Appraisal:  First of all, let me say that Van Pelt has done us a great service by clearly reproducing, organizing, and graphing the data on enrollment and the legal situation in the various Canadian provinces.  For a U.S. researcher like myself this tidy resource is quite handy.

But there are serious problems with this report.  As noted above, several of Van Pelt’s literature reviews are selective, crafted to make home education look as good as possible.  I might also note that, oddly for a report ostensibly about Canadian home education, she fails to cite the large body of work produced by Christine Brabant and colleagues (it is in French, but a Canadian report by a Canadian organization should be equipped to handle that).  Brabant’s work, along with many of the recent qualitative studies performed in the United States to which Van Pelt only alludes briefly, offers a fine-textured and nuanced look at various aspects of home education.  Much of what the qualitative literature is finding is hard to reduce to the classic categories Van Pelt continues to favor–academic achievement, parental motivation, etc.–though it does reinforce her point that a diversity of motives and practices characterizes home education.

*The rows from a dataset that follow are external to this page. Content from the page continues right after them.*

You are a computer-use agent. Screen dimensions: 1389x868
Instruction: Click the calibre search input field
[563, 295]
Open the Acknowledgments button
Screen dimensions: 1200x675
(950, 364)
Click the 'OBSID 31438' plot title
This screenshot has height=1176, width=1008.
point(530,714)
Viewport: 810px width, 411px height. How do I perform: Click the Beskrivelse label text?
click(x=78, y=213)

In short, though Van Pelt correctly notes that a key trend in recent research into home education is that researchers have moved away from an advocacy-based stance and advocacy-based topics, Van Pelt and the institution that sponsored this report continue to be advocates.  This literature review thus feels and reads like an advocacy piece despite Van Pelt’s sincere efforts to ground her assertions in legitimate research.  The advocacy lens causes Van Pelt to whitewash some of the more critical studies (and exclude others), to overstate the positive impact of home schooling on academic achievement and later life, and to dress it all up in a tone that sounds like it’s trying to win your vote.  While there are many, many published articles on home education that sin far more egregiously than does this piece, it is unfortunately the case that Van Pelt’s article, for all its helpful information about Canadian provincial home education trends, is still a partisan narrative.